The virulent bacterial disease is killing the young and the old in the southern African country, with health authorities reporting more than 150 suspected deaths and over 8,000 suspected cases since February.

Cholera has often broken out across Zimbabwe in recent years with deadly consequences and has surged and spread again over the last month, driven by the sometimes terrible sanitation conditions in poor, neglected townships and neighborhoods in the capital, Harare, and elsewhere.

Many like Mangosho, 50, fear their family might be next.

She points to a group of barefoot children playing street soccer near her house. The ball made from plastic bread wrappers frequently plunges into ponds of sewage. The children pick it out and continue their game.

“Those boys are playing with fire,” she said. “We buried a boy from this area last week. He was playing soccer in the street just like these boys one day. He fell sick overnight and died at the hospital. They said it was cholera.”

Since the start of the latest outbreak, Zimbabwe’s Health Ministry has recorded 8,087 suspected cholera cases and 1,241 laboratory-confirmed cases. It said there have been 152 suspected cholera deaths and 51 laboratory-confirmed deaths.

The country of 15 million people has been recording more than 500 cases a week since late October, the highest rate since February, said the International Federation of Red Cross and Red Crescent Societies. The group made an emergency appeal this month.

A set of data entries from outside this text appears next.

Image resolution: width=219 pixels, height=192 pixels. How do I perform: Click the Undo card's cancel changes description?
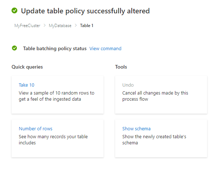[x=155, y=96]
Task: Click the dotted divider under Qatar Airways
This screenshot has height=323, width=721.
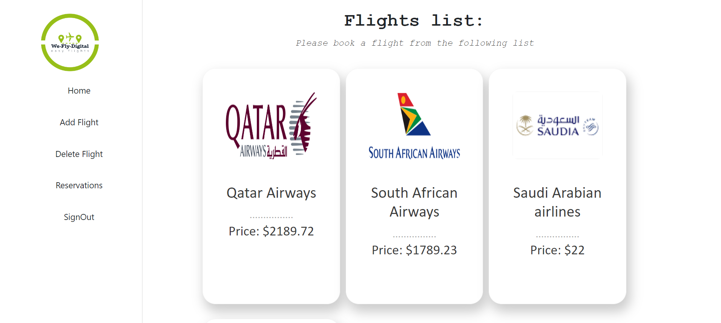Action: (x=271, y=217)
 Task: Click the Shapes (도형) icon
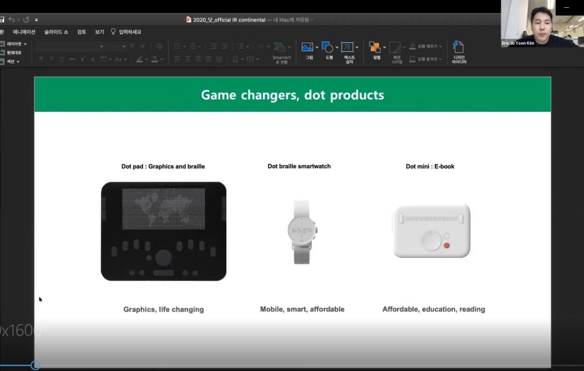[327, 48]
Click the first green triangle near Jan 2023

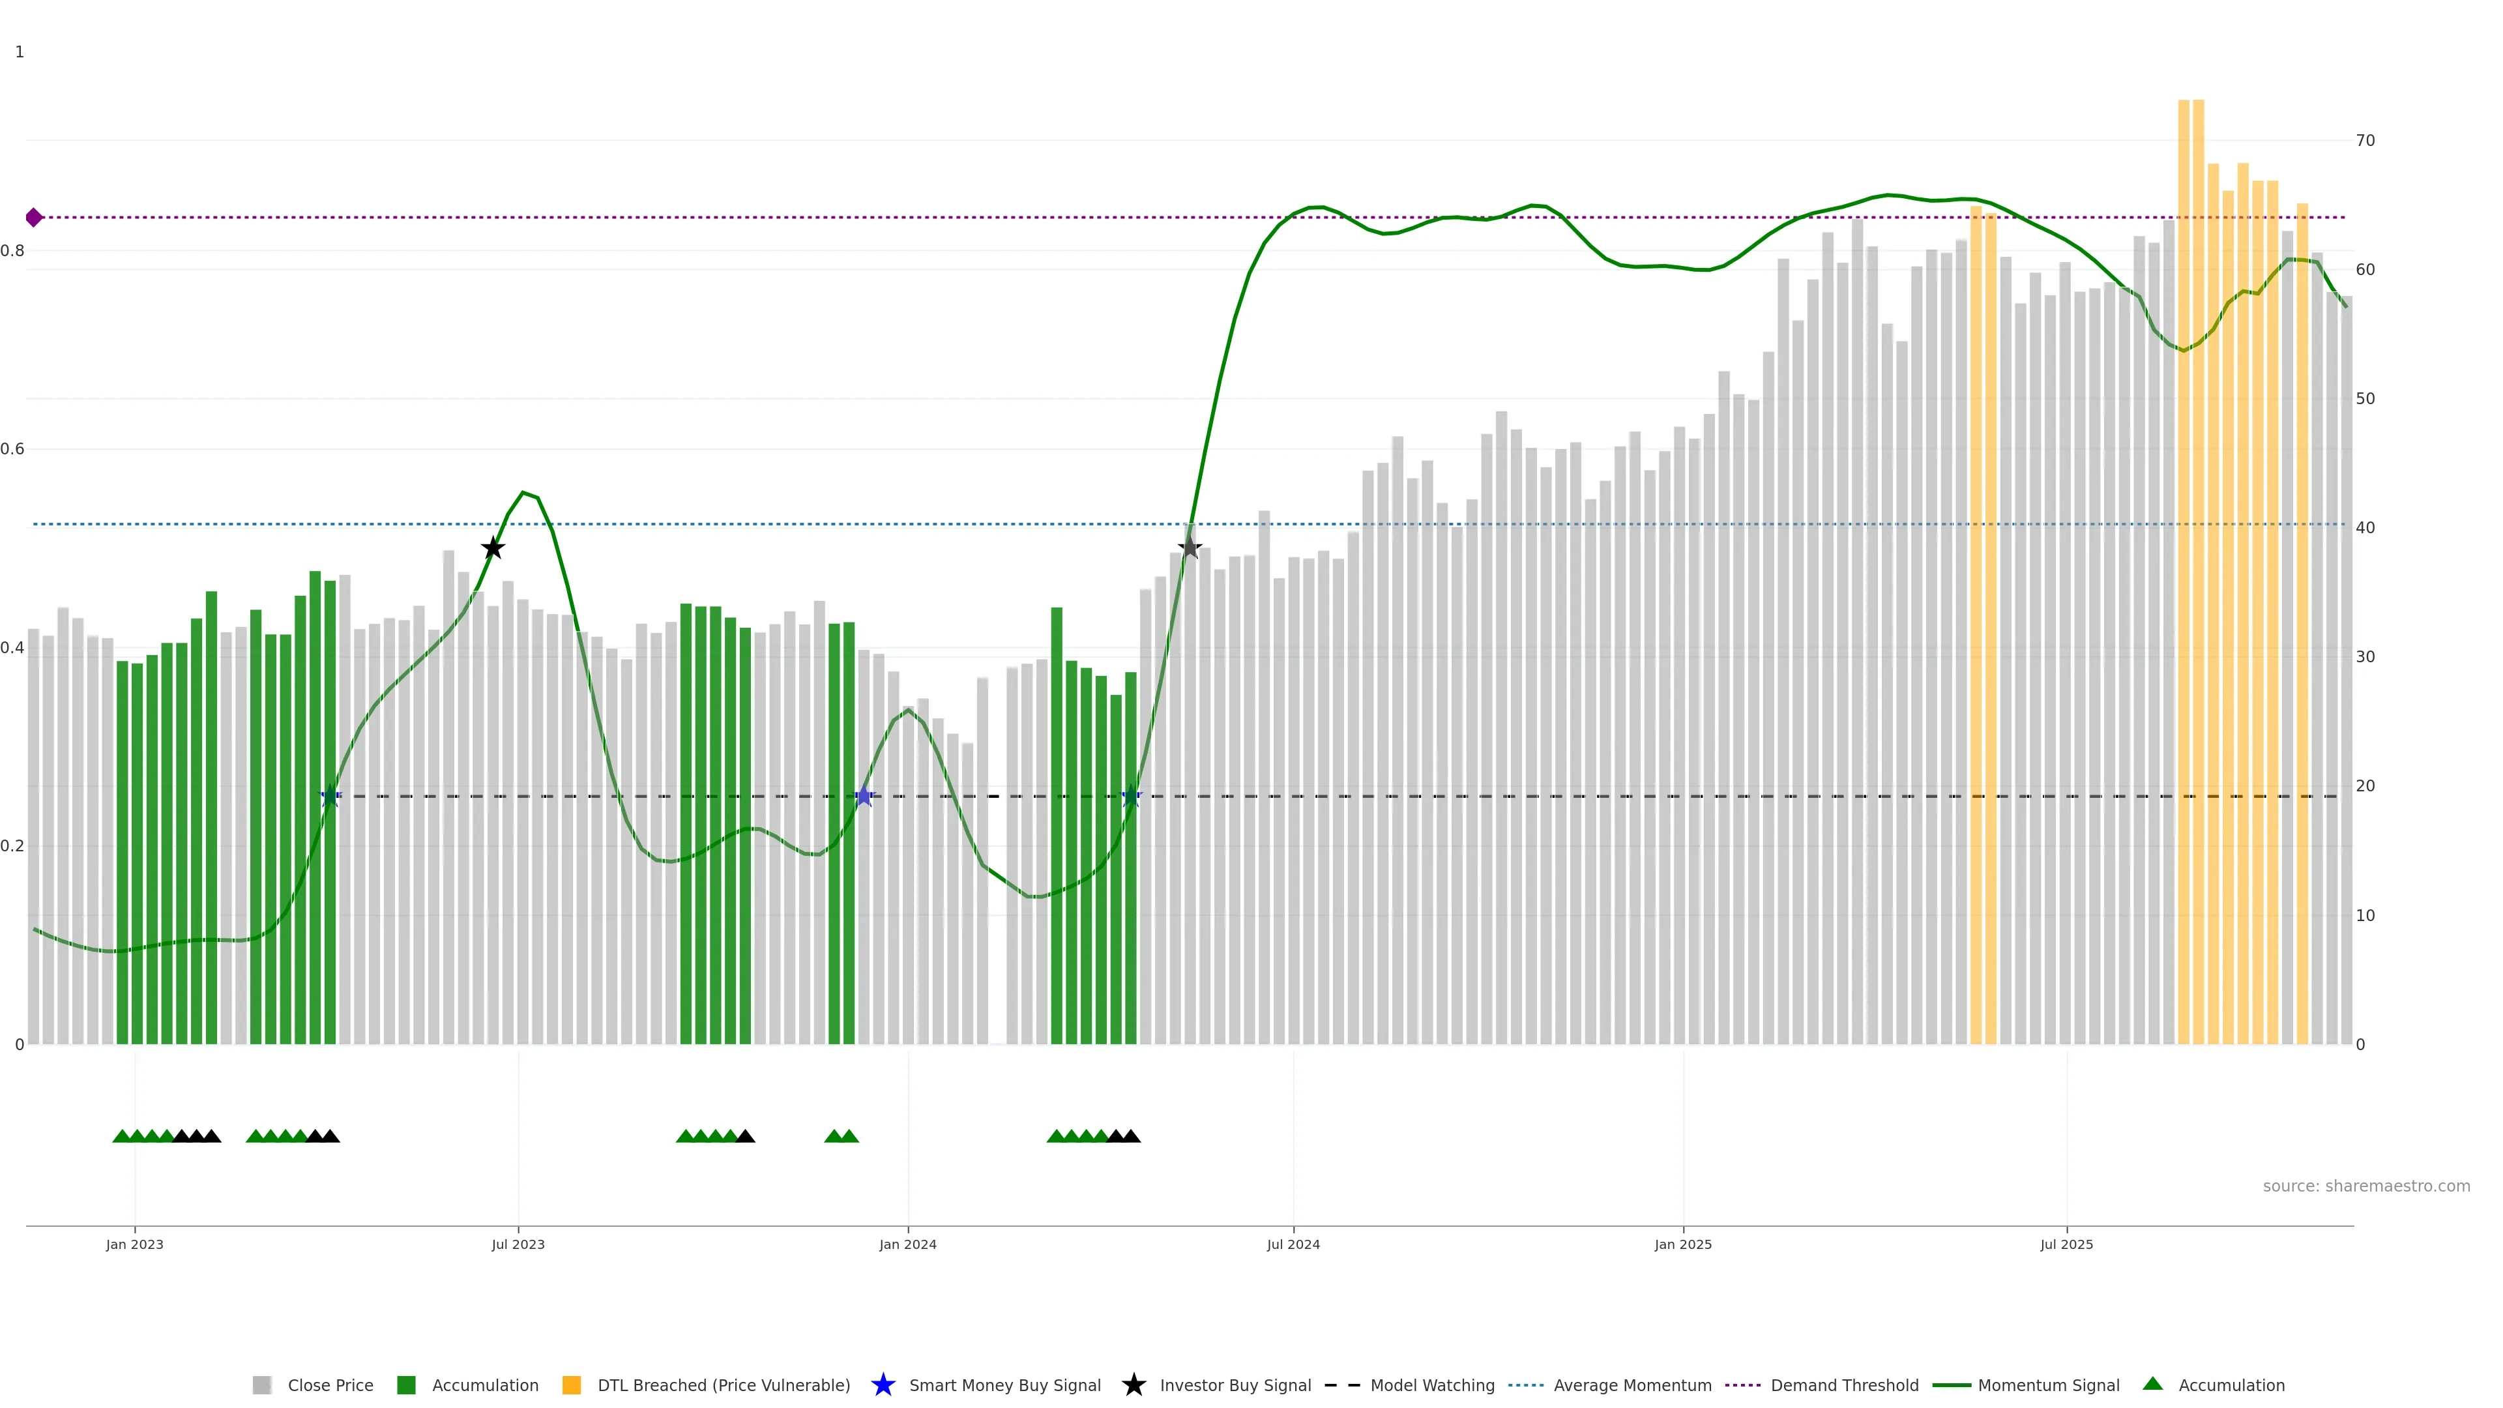121,1136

Cholera is a water-borne disease caused by ingesting contaminated food or water and can kill within hours if left untreated, yet it is usually easily treated by rehydrating patients if cases are caught in time.

The World Health Organization has said that cholera cases in Africa are rising exponentially amid a global surge. The African continent accounted for 21% of cases and 80% of deaths across the globe from 2014 to 2021, according to the WHO.

The outbreak in Zimbabwe is spreading from urban to rural areas and putting at risk over 10 million people, including more than 5 million children, said the Red Cross Federation. It said major causes were poor hygiene, but also a lack of awareness and religious practices that include self-proclaimed prophets ordering sect members to rely on prayer and items such as holy water rather than seek medical treatment.

Cholera is now in all of the country’s 10 provinces, Health Minister Douglas Mombeshora said at a clinic in the hotspot township of Kuwadzana in Harare this weekend. At Kuwadzana Polyclinic, cholera patients lined up in a special tent set up for them and were given a cup of rehydrating sugar and salt solution on arrival.

“We have had a flare-up in urban areas,” said Mombeshora, adding that seven of the 13 people who have died in Harare are from Kuwadzana. “We are approaching the rainy season and the conditions cause a scare for us. We have to take it as an emergency.”

The conditions in areas like Kuwadzana and neighboring Glen View make them fertile ground for infections.

At shopping centers bustling with activity, flies crawl over heaps of uncollected trash. Raw sewage from burst pipes flows in streets and sometimes in the yards of homes. Many people have dug trenches to direct the flow away from their houses.

Long-running local government failures see many residents go for months without tap water, forcing them to dig shallow wells and boreholes that have also been contaminated by sewage.

Joyleen Nyachuru, a water, sanitation and hygiene officer with the Community Water Alliance non-governmental organization, and also a resident of the Glen View township, said she fears a repeat of 2008 when more than 4,000 people died in Zimbabwe’s worst outbreak.

“Some don’t even know the signs and symptoms of cholera, so people are just falling sick in their houses without knowing what exactly is happening to them. It’s terrifying,” said Nyachuru, who recently delivered a petition to council offices signed by dozens of residents demanding safe drinking water and an end to the dire, unhygienic conditions.

In Glen View, Mangosho is living in daily fear. She lets her grandson out for only a short while to play while watching him closely.

“The whole neighborhood has children who are sick. Some, including adults, are dying,” she said. “We are afraid.”